-- GOAL OF THE EXERCISE --
Copy out the listing below with each "magnifier" changed to "magnifying glass", leaving everything else as it is.
---------- DATASET EXCERPTS
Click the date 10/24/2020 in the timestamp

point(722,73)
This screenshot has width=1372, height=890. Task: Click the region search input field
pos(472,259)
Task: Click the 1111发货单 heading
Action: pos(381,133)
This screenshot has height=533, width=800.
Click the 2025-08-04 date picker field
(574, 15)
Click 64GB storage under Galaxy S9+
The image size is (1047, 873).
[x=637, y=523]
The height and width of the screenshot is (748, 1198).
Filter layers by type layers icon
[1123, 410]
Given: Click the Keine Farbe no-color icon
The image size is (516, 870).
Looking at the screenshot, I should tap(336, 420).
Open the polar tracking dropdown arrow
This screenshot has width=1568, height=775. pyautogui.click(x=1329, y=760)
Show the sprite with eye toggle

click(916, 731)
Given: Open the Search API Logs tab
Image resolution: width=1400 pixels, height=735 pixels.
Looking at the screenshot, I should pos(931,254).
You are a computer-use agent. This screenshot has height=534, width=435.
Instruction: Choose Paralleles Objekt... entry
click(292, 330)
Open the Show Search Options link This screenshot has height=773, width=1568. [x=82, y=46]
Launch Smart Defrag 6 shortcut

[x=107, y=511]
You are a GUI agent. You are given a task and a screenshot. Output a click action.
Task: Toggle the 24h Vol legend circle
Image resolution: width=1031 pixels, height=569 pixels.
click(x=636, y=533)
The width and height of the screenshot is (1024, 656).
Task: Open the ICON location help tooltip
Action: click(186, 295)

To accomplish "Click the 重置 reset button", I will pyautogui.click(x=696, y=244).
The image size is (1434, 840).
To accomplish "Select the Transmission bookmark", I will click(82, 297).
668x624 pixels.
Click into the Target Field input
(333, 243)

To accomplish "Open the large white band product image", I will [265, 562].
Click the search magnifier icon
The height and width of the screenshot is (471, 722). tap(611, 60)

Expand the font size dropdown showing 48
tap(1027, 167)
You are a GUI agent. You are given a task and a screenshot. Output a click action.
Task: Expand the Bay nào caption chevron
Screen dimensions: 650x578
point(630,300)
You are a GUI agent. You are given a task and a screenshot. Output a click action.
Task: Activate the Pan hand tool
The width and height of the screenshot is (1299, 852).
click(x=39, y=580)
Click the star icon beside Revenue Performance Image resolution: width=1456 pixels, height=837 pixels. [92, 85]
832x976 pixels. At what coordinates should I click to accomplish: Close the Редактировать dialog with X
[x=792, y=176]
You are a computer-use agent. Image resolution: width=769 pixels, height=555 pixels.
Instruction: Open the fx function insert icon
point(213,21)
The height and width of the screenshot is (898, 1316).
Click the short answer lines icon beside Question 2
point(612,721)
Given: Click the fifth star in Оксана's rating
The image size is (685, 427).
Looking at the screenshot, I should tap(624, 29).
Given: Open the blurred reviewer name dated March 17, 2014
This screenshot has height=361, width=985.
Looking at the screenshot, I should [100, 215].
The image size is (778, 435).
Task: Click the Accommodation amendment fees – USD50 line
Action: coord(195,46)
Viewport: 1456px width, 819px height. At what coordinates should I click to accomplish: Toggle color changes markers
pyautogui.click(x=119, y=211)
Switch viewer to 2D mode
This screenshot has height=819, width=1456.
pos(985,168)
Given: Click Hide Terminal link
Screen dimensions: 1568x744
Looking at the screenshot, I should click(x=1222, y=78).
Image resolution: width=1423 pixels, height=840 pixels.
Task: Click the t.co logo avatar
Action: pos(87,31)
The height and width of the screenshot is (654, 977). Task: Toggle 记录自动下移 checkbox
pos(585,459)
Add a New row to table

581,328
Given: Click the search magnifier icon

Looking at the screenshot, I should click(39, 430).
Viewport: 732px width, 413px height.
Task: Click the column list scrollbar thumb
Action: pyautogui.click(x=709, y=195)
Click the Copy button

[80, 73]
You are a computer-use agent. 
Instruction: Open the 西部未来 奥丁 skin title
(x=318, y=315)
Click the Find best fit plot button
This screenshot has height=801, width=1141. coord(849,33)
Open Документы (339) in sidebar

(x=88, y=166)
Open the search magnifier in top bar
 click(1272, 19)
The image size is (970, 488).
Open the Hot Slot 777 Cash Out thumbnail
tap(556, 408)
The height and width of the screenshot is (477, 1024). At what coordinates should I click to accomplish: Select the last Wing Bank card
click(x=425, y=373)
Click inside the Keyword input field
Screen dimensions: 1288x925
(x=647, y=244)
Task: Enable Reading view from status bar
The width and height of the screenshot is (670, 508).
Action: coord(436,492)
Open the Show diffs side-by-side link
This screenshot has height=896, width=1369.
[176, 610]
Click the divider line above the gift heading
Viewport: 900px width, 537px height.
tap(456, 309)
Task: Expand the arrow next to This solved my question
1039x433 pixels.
--------------------
-- TASK SOLUTION --
Click the date 10/24/2020 in the timestamp

point(722,73)
This screenshot has width=1372, height=890. Task: Click the region search input field
pos(472,259)
Task: Click the 1111发货单 heading
Action: pos(381,133)
This screenshot has height=533, width=800.
Click the 2025-08-04 date picker field
(574, 15)
Click 64GB storage under Galaxy S9+
The image size is (1047, 873).
[x=637, y=523]
The height and width of the screenshot is (748, 1198).
Filter layers by type layers icon
[1123, 410]
Given: Click the Keine Farbe no-color icon
The image size is (516, 870).
Looking at the screenshot, I should tap(336, 420).
Open the polar tracking dropdown arrow
This screenshot has width=1568, height=775. pyautogui.click(x=1329, y=760)
Show the sprite with eye toggle

click(916, 731)
Given: Open the Search API Logs tab
Image resolution: width=1400 pixels, height=735 pixels.
Looking at the screenshot, I should pos(931,254).
You are a computer-use agent. This screenshot has height=534, width=435.
Instruction: Choose Paralleles Objekt... entry
click(292, 330)
Open the Show Search Options link This screenshot has height=773, width=1568. [x=82, y=46]
Launch Smart Defrag 6 shortcut

[x=107, y=511]
You are a GUI agent. You are given a task and a screenshot. Output a click action.
Task: Toggle the 24h Vol legend circle
Image resolution: width=1031 pixels, height=569 pixels.
click(x=636, y=533)
The width and height of the screenshot is (1024, 656).
Task: Open the ICON location help tooltip
Action: click(186, 295)

To accomplish "Click the 重置 reset button", I will pyautogui.click(x=696, y=244).
The image size is (1434, 840).
To accomplish "Select the Transmission bookmark", I will click(82, 297).
668x624 pixels.
Click into the Target Field input
(333, 243)

To accomplish "Open the large white band product image", I will [265, 562].
Click the search magnifying glass icon
The height and width of the screenshot is (471, 722). tap(611, 60)

Expand the font size dropdown showing 48
tap(1027, 167)
You are a GUI agent. You are given a task and a screenshot. Output a click action.
Task: Expand the Bay nào caption chevron
Screen dimensions: 650x578
point(630,300)
You are a GUI agent. You are given a task and a screenshot. Output a click action.
Task: Activate the Pan hand tool
The width and height of the screenshot is (1299, 852).
click(x=39, y=580)
Click the star icon beside Revenue Performance Image resolution: width=1456 pixels, height=837 pixels. [92, 85]
832x976 pixels. At what coordinates should I click to accomplish: Close the Редактировать dialog with X
[x=792, y=176]
You are a computer-use agent. Image resolution: width=769 pixels, height=555 pixels.
Instruction: Open the fx function insert icon
point(213,21)
The height and width of the screenshot is (898, 1316).
Click the short answer lines icon beside Question 2
point(612,721)
Given: Click the fifth star in Оксана's rating
The image size is (685, 427).
Looking at the screenshot, I should tap(624, 29).
Given: Open the blurred reviewer name dated March 17, 2014
This screenshot has height=361, width=985.
Looking at the screenshot, I should [100, 215].
The image size is (778, 435).
Task: Click the Accommodation amendment fees – USD50 line
Action: coord(195,46)
Viewport: 1456px width, 819px height. At what coordinates should I click to accomplish: Toggle color changes markers
pyautogui.click(x=119, y=211)
Switch viewer to 2D mode
This screenshot has height=819, width=1456.
pos(985,168)
Given: Click Hide Terminal link
Screen dimensions: 1568x744
Looking at the screenshot, I should click(x=1222, y=78).
Image resolution: width=1423 pixels, height=840 pixels.
Task: Click the t.co logo avatar
Action: pos(87,31)
The height and width of the screenshot is (654, 977). Task: Toggle 记录自动下移 checkbox
pos(585,459)
Add a New row to table

581,328
Given: Click the search magnifying glass icon

Looking at the screenshot, I should click(39, 430).
Viewport: 732px width, 413px height.
Task: Click the column list scrollbar thumb
Action: pyautogui.click(x=709, y=195)
Click the Copy button

[80, 73]
You are a computer-use agent. 
Instruction: Open the 西部未来 奥丁 skin title
(x=318, y=315)
Click the Find best fit plot button
This screenshot has height=801, width=1141. coord(849,33)
Open Документы (339) in sidebar

(x=88, y=166)
Open the search magnifying glass in top bar
 click(1272, 19)
The image size is (970, 488).
Open the Hot Slot 777 Cash Out thumbnail
tap(556, 408)
The height and width of the screenshot is (477, 1024). At what coordinates should I click to accomplish: Select the last Wing Bank card
click(x=425, y=373)
Click inside the Keyword input field
Screen dimensions: 1288x925
(x=647, y=244)
Task: Enable Reading view from status bar
The width and height of the screenshot is (670, 508).
Action: coord(436,492)
Open the Show diffs side-by-side link
This screenshot has height=896, width=1369.
[176, 610]
Click the divider line above the gift heading
Viewport: 900px width, 537px height.
tap(456, 309)
Task: Expand the arrow next to This solved my question
1039x433 pixels.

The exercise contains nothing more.